Set down the data that follows, exactly and completely.

- Collected data entries
*** Block opens ***

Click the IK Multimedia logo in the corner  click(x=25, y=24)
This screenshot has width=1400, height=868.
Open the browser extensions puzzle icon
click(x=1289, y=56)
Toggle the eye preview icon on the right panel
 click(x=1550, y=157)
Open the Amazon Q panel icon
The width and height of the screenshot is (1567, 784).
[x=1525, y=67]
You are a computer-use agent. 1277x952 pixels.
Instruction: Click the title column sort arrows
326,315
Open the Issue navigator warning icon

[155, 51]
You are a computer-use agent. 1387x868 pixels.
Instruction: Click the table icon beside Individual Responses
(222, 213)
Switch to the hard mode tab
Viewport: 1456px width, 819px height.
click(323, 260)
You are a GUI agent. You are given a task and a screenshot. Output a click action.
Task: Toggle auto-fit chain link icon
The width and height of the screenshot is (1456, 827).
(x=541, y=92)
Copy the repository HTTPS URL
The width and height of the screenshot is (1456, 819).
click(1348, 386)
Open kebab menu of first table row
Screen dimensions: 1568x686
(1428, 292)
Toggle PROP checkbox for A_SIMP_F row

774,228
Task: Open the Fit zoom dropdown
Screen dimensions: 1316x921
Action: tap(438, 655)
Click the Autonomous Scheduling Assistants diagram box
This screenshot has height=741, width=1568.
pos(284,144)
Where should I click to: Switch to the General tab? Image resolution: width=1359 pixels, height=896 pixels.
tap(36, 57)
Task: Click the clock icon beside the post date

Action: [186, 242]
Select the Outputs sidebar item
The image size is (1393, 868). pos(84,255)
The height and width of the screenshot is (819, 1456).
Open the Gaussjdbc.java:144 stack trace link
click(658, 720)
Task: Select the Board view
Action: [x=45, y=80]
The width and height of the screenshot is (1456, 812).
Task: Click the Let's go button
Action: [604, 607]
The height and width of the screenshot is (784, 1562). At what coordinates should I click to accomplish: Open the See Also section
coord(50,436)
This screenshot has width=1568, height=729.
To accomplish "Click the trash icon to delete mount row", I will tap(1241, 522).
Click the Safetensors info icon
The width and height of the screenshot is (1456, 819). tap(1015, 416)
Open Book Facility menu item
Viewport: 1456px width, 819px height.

*** Block closes ***

- Task solution
Click the IK Multimedia logo in the corner  click(x=25, y=24)
This screenshot has width=1400, height=868.
Open the browser extensions puzzle icon
click(x=1289, y=56)
Toggle the eye preview icon on the right panel
 click(x=1550, y=157)
Open the Amazon Q panel icon
The width and height of the screenshot is (1567, 784).
[x=1525, y=67]
You are a computer-use agent. 1277x952 pixels.
Instruction: Click the title column sort arrows
326,315
Open the Issue navigator warning icon

[155, 51]
You are a computer-use agent. 1387x868 pixels.
Instruction: Click the table icon beside Individual Responses
(222, 213)
Switch to the hard mode tab
Viewport: 1456px width, 819px height.
click(323, 260)
You are a GUI agent. You are given a task and a screenshot. Output a click action.
Task: Toggle auto-fit chain link icon
The width and height of the screenshot is (1456, 827).
(x=541, y=92)
Copy the repository HTTPS URL
The width and height of the screenshot is (1456, 819).
click(1348, 386)
Open kebab menu of first table row
Screen dimensions: 1568x686
(1428, 292)
Toggle PROP checkbox for A_SIMP_F row

774,228
Task: Open the Fit zoom dropdown
Screen dimensions: 1316x921
Action: tap(438, 655)
Click the Autonomous Scheduling Assistants diagram box
This screenshot has height=741, width=1568.
pos(284,144)
Where should I click to: Switch to the General tab? Image resolution: width=1359 pixels, height=896 pixels.
tap(36, 57)
Task: Click the clock icon beside the post date

Action: [186, 242]
Select the Outputs sidebar item
The image size is (1393, 868). pos(84,255)
The height and width of the screenshot is (819, 1456).
Open the Gaussjdbc.java:144 stack trace link
click(658, 720)
Task: Select the Board view
Action: [x=45, y=80]
The width and height of the screenshot is (1456, 812).
Task: Click the Let's go button
Action: [604, 607]
The height and width of the screenshot is (784, 1562). At what coordinates should I click to accomplish: Open the See Also section
coord(50,436)
This screenshot has width=1568, height=729.
To accomplish "Click the trash icon to delete mount row", I will tap(1241, 522).
Click the Safetensors info icon
The width and height of the screenshot is (1456, 819). tap(1015, 416)
Open Book Facility menu item
Viewport: 1456px width, 819px height.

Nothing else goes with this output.